A mother was driven to suicide after her children rejected her over her decision to become secular.
"In this city I gave birth to my daughters, in this city I die because of my daughters," Esti Weinstein wrote in a note found next to her body, which was discovered in a locked car on a beach in Ashdod on Sunday.
Ms Weinstein, 50, left her life as a member of the Chasidic Gur sect eight years ago and all of her seven grown-up daughters, bar one who also became secular, cut ties with her.
Yair Hess, executive director of Hillel, a support group for Charedim who become secular, said: "The fact that she wasn't able to have contact with her daughters and grandchildren - she knew that she had a new grandchild whom she couldn't meet - was the most difficult thing."
Thousands of volunteers, many of them former Charedim, searched the country for her, but it was a horrified walker who came across the car and her body on Sunday.

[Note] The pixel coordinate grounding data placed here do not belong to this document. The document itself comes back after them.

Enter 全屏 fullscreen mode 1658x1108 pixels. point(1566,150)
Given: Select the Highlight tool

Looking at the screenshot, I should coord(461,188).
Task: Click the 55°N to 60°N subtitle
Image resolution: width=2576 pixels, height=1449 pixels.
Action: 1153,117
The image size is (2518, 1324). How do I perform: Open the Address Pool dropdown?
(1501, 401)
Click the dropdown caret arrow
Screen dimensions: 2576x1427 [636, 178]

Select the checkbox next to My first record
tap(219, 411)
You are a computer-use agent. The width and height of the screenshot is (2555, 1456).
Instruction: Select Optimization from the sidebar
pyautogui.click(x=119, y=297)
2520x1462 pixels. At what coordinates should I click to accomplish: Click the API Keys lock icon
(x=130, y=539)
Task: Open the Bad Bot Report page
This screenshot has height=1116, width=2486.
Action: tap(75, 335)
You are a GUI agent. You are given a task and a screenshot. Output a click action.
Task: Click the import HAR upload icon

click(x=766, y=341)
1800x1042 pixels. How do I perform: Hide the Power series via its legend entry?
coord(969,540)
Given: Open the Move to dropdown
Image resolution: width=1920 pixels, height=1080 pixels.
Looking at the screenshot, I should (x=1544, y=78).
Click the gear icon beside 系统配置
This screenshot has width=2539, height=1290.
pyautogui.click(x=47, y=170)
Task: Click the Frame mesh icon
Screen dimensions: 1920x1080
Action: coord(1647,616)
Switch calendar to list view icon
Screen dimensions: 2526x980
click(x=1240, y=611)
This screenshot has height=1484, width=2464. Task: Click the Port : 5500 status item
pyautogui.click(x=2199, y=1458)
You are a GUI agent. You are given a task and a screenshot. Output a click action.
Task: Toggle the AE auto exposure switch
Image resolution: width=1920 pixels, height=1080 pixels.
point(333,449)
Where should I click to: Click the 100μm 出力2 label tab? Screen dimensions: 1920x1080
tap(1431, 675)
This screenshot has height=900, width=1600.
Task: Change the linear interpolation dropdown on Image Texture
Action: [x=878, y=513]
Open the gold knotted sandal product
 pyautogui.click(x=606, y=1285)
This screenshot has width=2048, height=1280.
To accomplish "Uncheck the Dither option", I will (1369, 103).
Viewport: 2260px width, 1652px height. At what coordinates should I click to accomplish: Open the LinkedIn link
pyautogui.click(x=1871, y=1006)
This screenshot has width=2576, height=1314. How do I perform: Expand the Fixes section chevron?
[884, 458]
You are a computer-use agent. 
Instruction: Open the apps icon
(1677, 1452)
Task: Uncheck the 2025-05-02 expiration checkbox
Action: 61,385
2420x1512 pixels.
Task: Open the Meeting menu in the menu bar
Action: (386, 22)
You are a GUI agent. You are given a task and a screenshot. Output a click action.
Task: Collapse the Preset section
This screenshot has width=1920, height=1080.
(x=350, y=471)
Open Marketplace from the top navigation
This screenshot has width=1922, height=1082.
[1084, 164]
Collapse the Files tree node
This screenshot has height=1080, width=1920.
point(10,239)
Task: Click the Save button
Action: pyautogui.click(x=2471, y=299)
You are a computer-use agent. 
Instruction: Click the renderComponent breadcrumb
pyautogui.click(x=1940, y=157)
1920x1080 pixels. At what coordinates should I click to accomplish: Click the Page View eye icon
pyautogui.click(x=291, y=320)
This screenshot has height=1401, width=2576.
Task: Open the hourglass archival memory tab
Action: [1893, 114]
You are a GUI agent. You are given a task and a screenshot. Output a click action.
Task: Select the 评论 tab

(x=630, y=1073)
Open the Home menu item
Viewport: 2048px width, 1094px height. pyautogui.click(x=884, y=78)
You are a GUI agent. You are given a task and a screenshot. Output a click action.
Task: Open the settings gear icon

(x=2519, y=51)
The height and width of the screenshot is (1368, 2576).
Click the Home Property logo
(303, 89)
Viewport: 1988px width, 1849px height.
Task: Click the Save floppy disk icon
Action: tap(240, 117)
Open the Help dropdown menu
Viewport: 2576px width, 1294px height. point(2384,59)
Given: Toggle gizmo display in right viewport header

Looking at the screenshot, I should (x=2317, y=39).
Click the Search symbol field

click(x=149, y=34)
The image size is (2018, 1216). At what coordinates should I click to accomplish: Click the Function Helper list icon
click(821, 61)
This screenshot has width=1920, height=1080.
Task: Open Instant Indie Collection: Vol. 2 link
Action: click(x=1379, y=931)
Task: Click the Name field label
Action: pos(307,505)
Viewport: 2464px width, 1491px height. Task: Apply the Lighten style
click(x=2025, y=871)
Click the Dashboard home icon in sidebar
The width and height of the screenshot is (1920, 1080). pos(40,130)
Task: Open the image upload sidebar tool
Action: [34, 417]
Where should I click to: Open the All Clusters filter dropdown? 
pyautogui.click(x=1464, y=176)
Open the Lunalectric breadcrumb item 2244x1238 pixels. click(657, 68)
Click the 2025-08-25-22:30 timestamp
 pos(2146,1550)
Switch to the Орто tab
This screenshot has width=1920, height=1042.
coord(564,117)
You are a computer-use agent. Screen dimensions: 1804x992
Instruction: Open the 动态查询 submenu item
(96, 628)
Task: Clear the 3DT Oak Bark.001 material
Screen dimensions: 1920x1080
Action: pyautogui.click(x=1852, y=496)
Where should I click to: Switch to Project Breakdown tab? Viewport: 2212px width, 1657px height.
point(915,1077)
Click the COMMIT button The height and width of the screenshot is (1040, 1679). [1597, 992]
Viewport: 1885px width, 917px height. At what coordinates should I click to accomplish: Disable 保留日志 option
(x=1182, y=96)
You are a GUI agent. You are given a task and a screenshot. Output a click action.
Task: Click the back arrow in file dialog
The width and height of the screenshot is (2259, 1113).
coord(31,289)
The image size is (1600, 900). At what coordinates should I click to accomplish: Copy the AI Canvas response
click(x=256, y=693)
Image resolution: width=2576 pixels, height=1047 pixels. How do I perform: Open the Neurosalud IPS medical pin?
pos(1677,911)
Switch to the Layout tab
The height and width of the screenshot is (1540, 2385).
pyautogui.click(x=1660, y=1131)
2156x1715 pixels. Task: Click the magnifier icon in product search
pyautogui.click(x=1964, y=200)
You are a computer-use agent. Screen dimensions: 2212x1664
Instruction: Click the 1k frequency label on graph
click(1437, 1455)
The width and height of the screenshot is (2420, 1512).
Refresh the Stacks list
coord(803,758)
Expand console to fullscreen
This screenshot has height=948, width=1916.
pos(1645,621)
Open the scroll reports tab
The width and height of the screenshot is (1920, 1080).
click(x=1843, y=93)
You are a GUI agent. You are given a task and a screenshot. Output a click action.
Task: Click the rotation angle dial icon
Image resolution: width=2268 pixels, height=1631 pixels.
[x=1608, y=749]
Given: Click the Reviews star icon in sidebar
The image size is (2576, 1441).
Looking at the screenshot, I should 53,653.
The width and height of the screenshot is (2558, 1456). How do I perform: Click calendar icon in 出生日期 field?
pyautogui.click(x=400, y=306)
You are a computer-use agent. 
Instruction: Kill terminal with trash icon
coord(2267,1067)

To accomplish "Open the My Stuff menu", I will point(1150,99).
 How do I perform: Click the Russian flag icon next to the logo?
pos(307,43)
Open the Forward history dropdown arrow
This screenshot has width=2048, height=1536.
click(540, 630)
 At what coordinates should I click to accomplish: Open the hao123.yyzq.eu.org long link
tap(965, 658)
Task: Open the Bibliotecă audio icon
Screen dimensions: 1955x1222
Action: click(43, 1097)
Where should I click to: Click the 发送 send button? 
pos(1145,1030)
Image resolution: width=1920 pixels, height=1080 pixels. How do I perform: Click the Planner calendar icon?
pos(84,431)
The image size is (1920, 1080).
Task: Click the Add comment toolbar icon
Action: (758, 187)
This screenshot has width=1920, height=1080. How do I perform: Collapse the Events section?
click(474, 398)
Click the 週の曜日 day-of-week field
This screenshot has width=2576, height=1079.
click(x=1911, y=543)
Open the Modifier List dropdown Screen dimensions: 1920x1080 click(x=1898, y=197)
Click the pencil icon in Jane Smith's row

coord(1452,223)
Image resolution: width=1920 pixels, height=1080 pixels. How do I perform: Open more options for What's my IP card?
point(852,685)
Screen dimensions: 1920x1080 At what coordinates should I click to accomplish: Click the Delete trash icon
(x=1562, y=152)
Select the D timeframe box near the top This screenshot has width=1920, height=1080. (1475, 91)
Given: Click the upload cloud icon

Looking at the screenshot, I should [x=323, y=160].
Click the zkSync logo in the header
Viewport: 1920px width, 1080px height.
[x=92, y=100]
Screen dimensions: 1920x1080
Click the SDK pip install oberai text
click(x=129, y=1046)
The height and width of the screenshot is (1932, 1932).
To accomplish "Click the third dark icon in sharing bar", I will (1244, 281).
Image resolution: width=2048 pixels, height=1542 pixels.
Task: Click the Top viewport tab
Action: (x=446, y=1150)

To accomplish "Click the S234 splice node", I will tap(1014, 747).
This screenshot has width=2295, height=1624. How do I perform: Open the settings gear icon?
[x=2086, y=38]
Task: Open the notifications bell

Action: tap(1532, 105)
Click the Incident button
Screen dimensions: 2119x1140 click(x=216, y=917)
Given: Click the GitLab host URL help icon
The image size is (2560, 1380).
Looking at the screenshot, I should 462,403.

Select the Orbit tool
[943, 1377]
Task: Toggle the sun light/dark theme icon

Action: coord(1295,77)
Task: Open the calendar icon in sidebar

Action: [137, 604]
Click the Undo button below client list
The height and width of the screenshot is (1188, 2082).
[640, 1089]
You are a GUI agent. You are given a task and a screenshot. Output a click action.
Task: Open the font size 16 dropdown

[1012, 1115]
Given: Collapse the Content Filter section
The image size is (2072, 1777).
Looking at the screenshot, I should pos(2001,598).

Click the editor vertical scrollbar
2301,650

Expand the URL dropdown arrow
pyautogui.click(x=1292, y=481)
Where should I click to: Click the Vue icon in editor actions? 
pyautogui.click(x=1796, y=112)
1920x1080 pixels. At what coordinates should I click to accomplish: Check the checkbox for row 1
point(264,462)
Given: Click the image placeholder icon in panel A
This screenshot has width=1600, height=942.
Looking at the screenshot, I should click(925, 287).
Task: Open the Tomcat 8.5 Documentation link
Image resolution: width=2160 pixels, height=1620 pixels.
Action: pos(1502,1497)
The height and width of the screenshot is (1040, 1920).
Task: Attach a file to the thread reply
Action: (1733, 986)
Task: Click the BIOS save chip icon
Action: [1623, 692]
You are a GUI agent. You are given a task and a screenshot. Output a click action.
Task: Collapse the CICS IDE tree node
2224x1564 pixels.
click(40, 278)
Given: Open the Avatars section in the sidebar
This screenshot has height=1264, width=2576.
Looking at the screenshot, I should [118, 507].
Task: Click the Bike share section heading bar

Shortly before leaving home, Ms Weinstein emailed friends with the text of a book she had written. This focused on the sadness of her married life, which was governed by the sexual ethos of the Gur sect.
She wrote that sex was limited to twice-a-month. When she asked for more, her husband said the rebbe of the Gur sect set the sexual frequency of his followers. Ms Weinstein's religious relatives lost a court battle to give her a religious burial and she was due to receive a secular funeral, in line with her wishes.